Strategische Bedeutung der EloKa wächst
Die Laufbahnen der Fernmelde- und elektronischen Aufklärung umfassen zwar wenige hundert Beschäftigte, leisten jedoch einen unverzichtbaren Beitrag zur Sicherheitsarchitektur Deutschlands. Als Teil der elektronischen Kampfführung liefern sie wesentliche Erkenntnisse für das militärische Lagebild, die Krisenfrüherkennung sowie die Aufklärung und Wirkung im Cyber- und Informationsraum. Die Bedeutung dieser Fähigkeiten nimmt angesichts der aktuellen sicherheitspolitischen Entwicklungen und der zunehmenden Bedrohungen im elektromagnetischen Umfeld kontinuierlich zu.
„Die EloKa gewinnt kontinuierlich an Bedeutung. Das sehen wir nicht nur in der Ukraine", betonte Oberst Christian Pawlik, Abteilungsleiter SK IV 2 im Bundesministerium der Verteidigung und verantwortlich für Konzeption, Fähigkeiten, Aufklärung sowie Wirkung in der Dimension Cyber- und Informationsraum. Auf Einladung von Bernd Kaufmann nahm er gemeinsam mit Kapitän zur See Dr. Kassian Meesenburg, stellvertretender Kommandeur des Kommandos Aufklärung und Wirkung, an dem Workshop teil.
Personal als kritischer Faktor
Während Material und technische Ausstattung der EloKa-Truppe heute nicht mehr die größten Herausforderungen darstellen, entwickelt sich die Personalsituation zunehmend zu einem kritischen Faktor. Die Teilnehmerinnen und Teilnehmer schilderten zahlreiche Hindernisse bei der Gewinnung und Bindung qualifizierter Fachkräfte.

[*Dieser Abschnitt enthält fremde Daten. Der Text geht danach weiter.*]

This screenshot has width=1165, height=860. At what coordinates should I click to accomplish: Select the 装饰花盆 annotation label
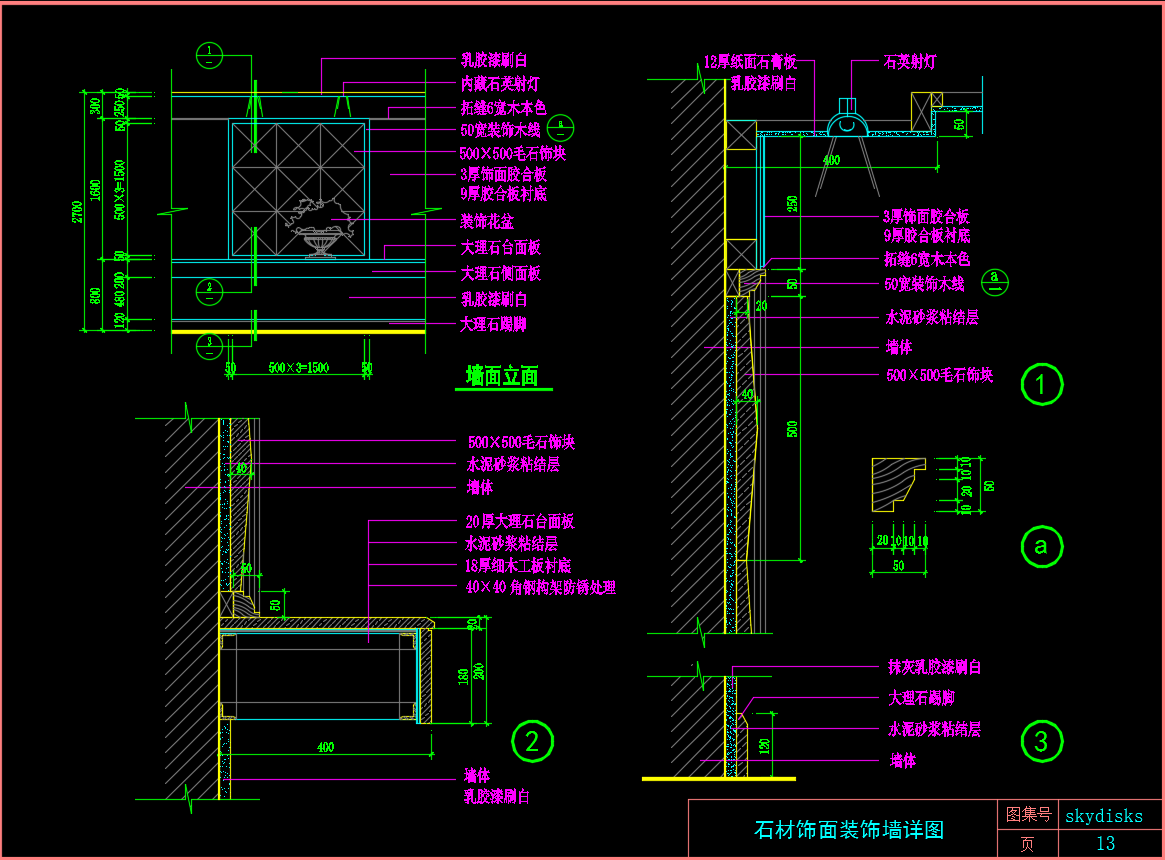point(487,221)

Ein wesentliches Problem sind die langen Auswahl- und Einstellungsverfahren. Durch umfangreiche Sicherheitsüberprüfungen und starre Einstellungstermine vergehen oftmals viele Monate zwischen Bewerbung und Dienstantritt. Nicht selten ziehen Bewerberinnen und Bewerber ihre Bewerbung während dieser Zeit zurück. Die Teilnehmer waren sich einig, dass hier dringend mehr Flexibilität und Beschleunigung erforderlich sind.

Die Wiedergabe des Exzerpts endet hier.